Rispondi alle domande seguenti sulla lettera a G. riportata sotto, una per riga:
1. Di quale opera chi scrive si chiede come andrà a finire?
2. In quale città ritorna Piovene nel libro citato?
3. Quanti anni dura il silenzio narrativo di cui si parla?

#### Testo della pagina:
=-=-=

Mio caro G.,
dobbiamo forse fare un discorsetto, io e te?
Quanta furia, ultimamente: lucidissima, tagliente… che cova inesorabile. Questo è un diario sull’odio, mi hai scritto nell’ultima lettera. E poi: siamo in odore di crudeltà – in una delle precedenti. Mi colpisce, sai, la terminologia che usi. È cambiata, si è fatta corrosiva. Fredda. Spietata.
Mi pongo quindi alcune domande su come andrà a finire L’uomo sentimentale. Manca poco e ancora non vedo la meta, come succede quando si indaga troppo nel profondo: invece di generare chiarezza il quadro sfuma nell’indistinto, si apre al regno dei mostri.
Mi faccio inoltre alcune domande su di te – ché di te parli poco, nelle tue lettere.
Come stai, G.? Che cosa ti passa per la testa? Quali le furie che ne prendono possesso?
Ho usato due volte questa parola, furia o furie, pensando al libro di Piovene che ha proprio quel titolo e che racconta del suo ritorno a Vicenza (a proposito, ti aspetto sempre) per un faccia a faccia con le ombre che gli hanno ingombrato i pensieri reclamando che fosse loro evitato il camuffamento dello scrittore o la vigliaccheria di lasciarle ammuffire. Ché, infatti, quella vigliaccheria coincide con un lungo silenzio narrativo di quattordici anni. Ti dice qualcosa? Non dovresti riprendere anche tu la penna in mano e usare tutti pretesti che hai a disposizione per farne metafora e poesia? È così che dice Piovene, che si era incagliato in un’opera “unica che comprendeva tutta l’esperienza della mia vita non sperperata in scritti inutili”, e che era sempre più fredda. E continua: “Ma io ero quell’opera morta. Perciò mi sentivo come un morto-vivo, impantanato in una disperata incapacità di esistere. Mi sfuggivo, a intervalli, in viaggi e in libri di viaggi che mi rimanevano estranei. Ma non riuscivo a liberarmi né a pensare ad altro. Quel romanzo senza speranza restava più forte di me, era un impasto soffocante di colla e peluria d’oca appiccicato alla mia pelle. Non sarei mai riuscito a liberarmi con un atto di volontà diretto, ma soltanto indiretto, attraverso la strada lunga della natura che raccoglie le nostre sofferenze, i nostri rimorsi, e quando è piena esplode”. Un impasto soffocante di colla e peluria d’oca… non ti pare un’immagine precisa per dire di quel blocco che impiastra le ali della tua scrittura?

=-=-=

#### Record provenienti da una fonte di dati:
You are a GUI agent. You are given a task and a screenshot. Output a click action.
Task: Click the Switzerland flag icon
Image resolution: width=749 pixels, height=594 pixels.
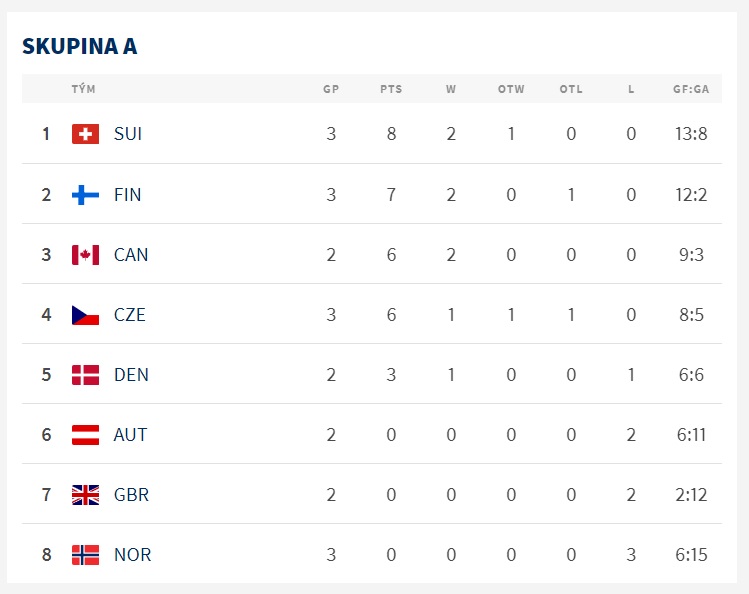(86, 134)
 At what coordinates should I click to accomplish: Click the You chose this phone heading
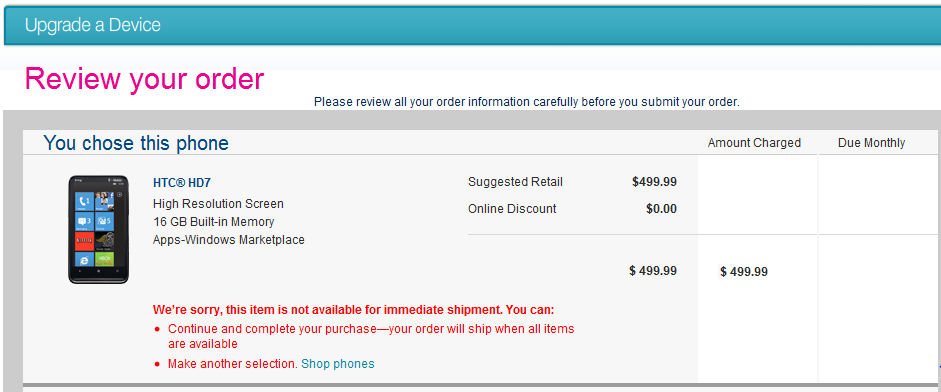(x=136, y=143)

=-=-=

#### Risposta:
1. L'uomo sentimentale
2. Vicenza
3. Quattordici anni